=== Brief ===
Reproduce the rows below verbatim, line by line and in their original order.

********************

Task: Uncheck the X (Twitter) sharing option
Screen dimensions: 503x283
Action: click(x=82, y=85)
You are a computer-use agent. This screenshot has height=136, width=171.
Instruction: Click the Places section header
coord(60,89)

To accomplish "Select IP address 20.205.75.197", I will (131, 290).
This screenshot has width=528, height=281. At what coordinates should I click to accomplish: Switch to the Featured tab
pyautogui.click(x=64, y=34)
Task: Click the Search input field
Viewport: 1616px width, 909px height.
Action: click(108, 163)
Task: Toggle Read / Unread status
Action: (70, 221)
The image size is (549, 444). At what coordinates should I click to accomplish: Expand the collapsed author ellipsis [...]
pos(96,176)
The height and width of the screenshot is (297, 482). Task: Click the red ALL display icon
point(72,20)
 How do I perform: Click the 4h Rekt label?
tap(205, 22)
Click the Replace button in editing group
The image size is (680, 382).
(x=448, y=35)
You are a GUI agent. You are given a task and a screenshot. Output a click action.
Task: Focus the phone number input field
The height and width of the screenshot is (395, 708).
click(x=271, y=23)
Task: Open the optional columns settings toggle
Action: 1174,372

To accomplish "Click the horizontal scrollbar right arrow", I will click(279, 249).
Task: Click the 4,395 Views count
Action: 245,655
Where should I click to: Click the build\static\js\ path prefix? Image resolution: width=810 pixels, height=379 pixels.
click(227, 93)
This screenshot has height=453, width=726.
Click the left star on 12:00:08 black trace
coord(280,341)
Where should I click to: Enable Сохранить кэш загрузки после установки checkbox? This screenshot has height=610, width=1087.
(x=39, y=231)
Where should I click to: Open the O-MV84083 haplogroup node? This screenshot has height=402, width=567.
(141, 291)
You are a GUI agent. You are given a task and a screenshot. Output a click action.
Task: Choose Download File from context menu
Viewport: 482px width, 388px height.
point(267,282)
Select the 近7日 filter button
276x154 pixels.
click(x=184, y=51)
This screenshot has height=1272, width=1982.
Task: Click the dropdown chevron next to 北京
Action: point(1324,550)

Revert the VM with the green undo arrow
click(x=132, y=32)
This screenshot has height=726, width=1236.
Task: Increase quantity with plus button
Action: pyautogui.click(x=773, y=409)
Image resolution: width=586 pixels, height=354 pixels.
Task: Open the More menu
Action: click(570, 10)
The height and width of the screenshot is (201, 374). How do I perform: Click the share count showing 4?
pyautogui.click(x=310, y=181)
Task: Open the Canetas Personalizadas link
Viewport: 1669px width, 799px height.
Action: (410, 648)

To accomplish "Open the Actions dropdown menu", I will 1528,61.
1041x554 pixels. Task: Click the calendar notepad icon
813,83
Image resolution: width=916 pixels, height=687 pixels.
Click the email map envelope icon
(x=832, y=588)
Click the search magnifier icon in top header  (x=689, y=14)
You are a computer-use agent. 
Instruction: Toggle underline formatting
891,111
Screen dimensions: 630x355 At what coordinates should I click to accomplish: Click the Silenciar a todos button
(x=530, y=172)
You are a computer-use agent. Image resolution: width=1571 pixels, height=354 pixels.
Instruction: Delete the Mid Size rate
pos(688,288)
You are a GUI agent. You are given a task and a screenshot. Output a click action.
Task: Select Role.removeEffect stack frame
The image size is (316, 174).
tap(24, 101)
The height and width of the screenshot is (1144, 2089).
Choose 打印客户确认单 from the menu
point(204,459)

********************

=== Result ===
Task: Uncheck the X (Twitter) sharing option
Screen dimensions: 503x283
Action: click(x=82, y=85)
You are a computer-use agent. This screenshot has height=136, width=171.
Instruction: Click the Places section header
coord(60,89)

To accomplish "Select IP address 20.205.75.197", I will (131, 290).
This screenshot has width=528, height=281. At what coordinates should I click to accomplish: Switch to the Featured tab
pyautogui.click(x=64, y=34)
Task: Click the Search input field
Viewport: 1616px width, 909px height.
Action: click(108, 163)
Task: Toggle Read / Unread status
Action: (70, 221)
The image size is (549, 444). At what coordinates should I click to accomplish: Expand the collapsed author ellipsis [...]
pos(96,176)
The height and width of the screenshot is (297, 482). Task: Click the red ALL display icon
point(72,20)
 How do I perform: Click the 4h Rekt label?
tap(205, 22)
Click the Replace button in editing group
The image size is (680, 382).
(x=448, y=35)
You are a GUI agent. You are given a task and a screenshot. Output a click action.
Task: Focus the phone number input field
The height and width of the screenshot is (395, 708).
click(x=271, y=23)
Task: Open the optional columns settings toggle
Action: 1174,372

To accomplish "Click the horizontal scrollbar right arrow", I will click(279, 249).
Task: Click the 4,395 Views count
Action: 245,655
Where should I click to: Click the build\static\js\ path prefix? Image resolution: width=810 pixels, height=379 pixels.
click(227, 93)
This screenshot has height=453, width=726.
Click the left star on 12:00:08 black trace
coord(280,341)
Where should I click to: Enable Сохранить кэш загрузки после установки checkbox? This screenshot has height=610, width=1087.
(x=39, y=231)
Where should I click to: Open the O-MV84083 haplogroup node? This screenshot has height=402, width=567.
(141, 291)
You are a GUI agent. You are given a task and a screenshot. Output a click action.
Task: Choose Download File from context menu
Viewport: 482px width, 388px height.
point(267,282)
Select the 近7日 filter button
276x154 pixels.
click(x=184, y=51)
This screenshot has height=1272, width=1982.
Task: Click the dropdown chevron next to 北京
Action: point(1324,550)

Revert the VM with the green undo arrow
click(x=132, y=32)
This screenshot has height=726, width=1236.
Task: Increase quantity with plus button
Action: pyautogui.click(x=773, y=409)
Image resolution: width=586 pixels, height=354 pixels.
Task: Open the More menu
Action: click(570, 10)
The height and width of the screenshot is (201, 374). How do I perform: Click the share count showing 4?
pyautogui.click(x=310, y=181)
Task: Open the Canetas Personalizadas link
Viewport: 1669px width, 799px height.
Action: (410, 648)

To accomplish "Open the Actions dropdown menu", I will 1528,61.
1041x554 pixels. Task: Click the calendar notepad icon
813,83
Image resolution: width=916 pixels, height=687 pixels.
Click the email map envelope icon
(x=832, y=588)
Click the search magnifier icon in top header  (x=689, y=14)
You are a computer-use agent. 
Instruction: Toggle underline formatting
891,111
Screen dimensions: 630x355 At what coordinates should I click to accomplish: Click the Silenciar a todos button
(x=530, y=172)
You are a computer-use agent. Image resolution: width=1571 pixels, height=354 pixels.
Instruction: Delete the Mid Size rate
pos(688,288)
You are a GUI agent. You are given a task and a screenshot. Output a click action.
Task: Select Role.removeEffect stack frame
The image size is (316, 174).
tap(24, 101)
The height and width of the screenshot is (1144, 2089).
Choose 打印客户确认单 from the menu
point(204,459)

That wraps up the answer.